* SELECTED TEXT
= = =

Millicent Fawcett Statue

Walking around London these days it’s hard not to be struck by the number of large, often life-sized bronzes in public places. In a selfie obsessed generation, tourists can often be seen posing on the bench in Bond Street in between a rigid Churchill and Roosevelt. Yet a mere 3% of all statues in public places are of women. What a pathetically shocking statistic. And most of those are of Queens or allegorical figures. How can we expect children to grow up with a healthy view of diversity and range of careers open to them if all they see around them are images of successful men?

There is a major statue of Millicent Fawcett by the artist Gillian Wearing being prepared for Parliament Square to commemorate the anniversary of (some) women being granted the vote in 1918. Wearing’s design will show Fawcett in her prime, aged 50 in 1897, the year the National Union of Women’s Suffrage Societies was formed. Some 52 other suffragist campaigners who fought for the right to vote for women will at least have their images engraved on the plinth.

About time too. But even that may not yet go ahead if planning permission is refused. I was asked this week to write in support of the statue to the City of Westminster Millicent Fawcett Statue

And I have just spent an hour or so talking about Virginia Woolf and the need to have her commemorated in Richmond-upon-Thames where she lived for about ten years from 1915- 1924 and I now live and work. You might think that Richmond would abound with blue plaques and busts of one of its most famous residents, one of the most famous women writers of the last century, a brilliant diarist and the founder of literary modernism. But no. Because Virginia suffered from severe mental illness throughout her life and made a remark, often quoted, about Richmond and death (she would, she said, if given the choice prefer the latter) it is assumed she hated living here. In fact it was a highly creative period for her. She wrote short stories in Richmond, her first novel, ‘The Voyage Out,’ was published the year she moved in and, together with husband Leonard Woolf, began publishing at the Hogarth Press, which they founded in Richmond.

My words were being filmed for a promotional video intended to help raise money for the Virginia Woolf statue, the first ever full figure life-size bronze depiction of her. There is a campaign underway to fund the statue, which has already been designed by award-winning sculptor Laury Dizengremel and which has Virginia seated on a bench. It will deliberately show a smiling, friendly Virginia, in the hope that young people will set next to her and feel something of her spirit and be inspired. For more information or better still to donate go to https://aurorametro.org/virginia-woolf-statue/

The Questions People Ask

One cover, two books

After giving several talks about Les Parisiennes and speaking to reading groups about the choices facing women in Occupied Paris, I now realise what the number one question from the audience is: what would you have done? I also realise that I don’t have a clear cut answer and have found myself saying different things on different occasions. It is an impossible question. I have always shied away from ‘what if’ questions on any historical subject. We cannot re-create all the other variables that go into making one straightforward answer. If I were a mother I would do one thing (sleep with a Nazi if it meant giving a crust of bread to my child and my action was not treasonable?) If I were a daughter of elderly parents I might do another, if I were a singer or dressmaker would I sing to a German audience or make clothes for a German woman? Who knows? On Monday I might do one thing on Friday another, in 1941 what might be murky could be clear cut by 1944. Would I deliberately cause trouble by walking out of a restaurant if the enemy walked in: what purpose would be achieved by that? Would I instigate a revolt in a prison if by my actions others would suffer? How do I (or those of my generation who have grown up in peace) begin to imagine what it felt like to be frightened, to feel a permanent visceral sense of tension?

= = =

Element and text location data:
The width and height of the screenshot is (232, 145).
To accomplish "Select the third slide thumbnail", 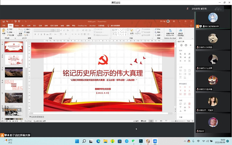I will (14, 72).
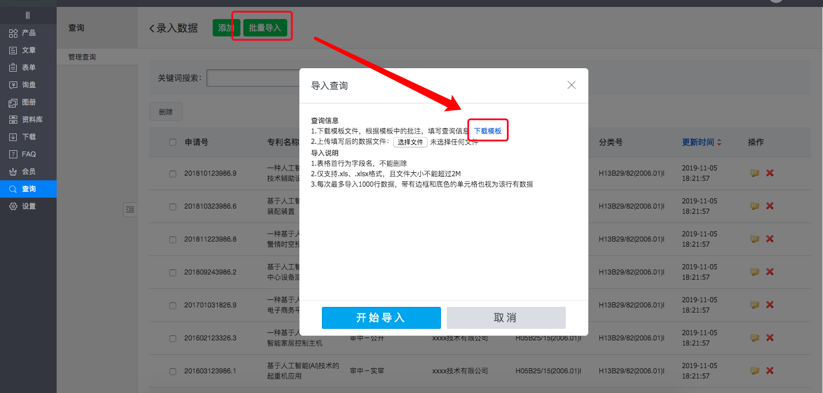Check the box for row 201811223986.8
Viewport: 823px width, 393px height.
(173, 239)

= = =

* WORK INSTRUCTIONS
• a. Transcribe the excerpt about statues, beginning at the words "Walking around London" and stopping after "of successful men?".
• b. From the listing, pull out every line that contains the string "height".

* THE SOLUTIONS
• a.
Walking around London these days it’s hard not to be struck by the number of large, often life-sized bronzes in public places. In a selfie obsessed generation, tourists can often be seen posing on the bench in Bond Street in between a rigid Churchill and Roosevelt. Yet a mere 3% of all statues in public places are of women. What a pathetically shocking statistic. And most of those are of Queens or allegorical figures. How can we expect children to grow up with a healthy view of diversity and range of careers open to them if all they see around them are images of successful men?

• b.
The width and height of the screenshot is (232, 145).
Viewport: 823px width, 393px height.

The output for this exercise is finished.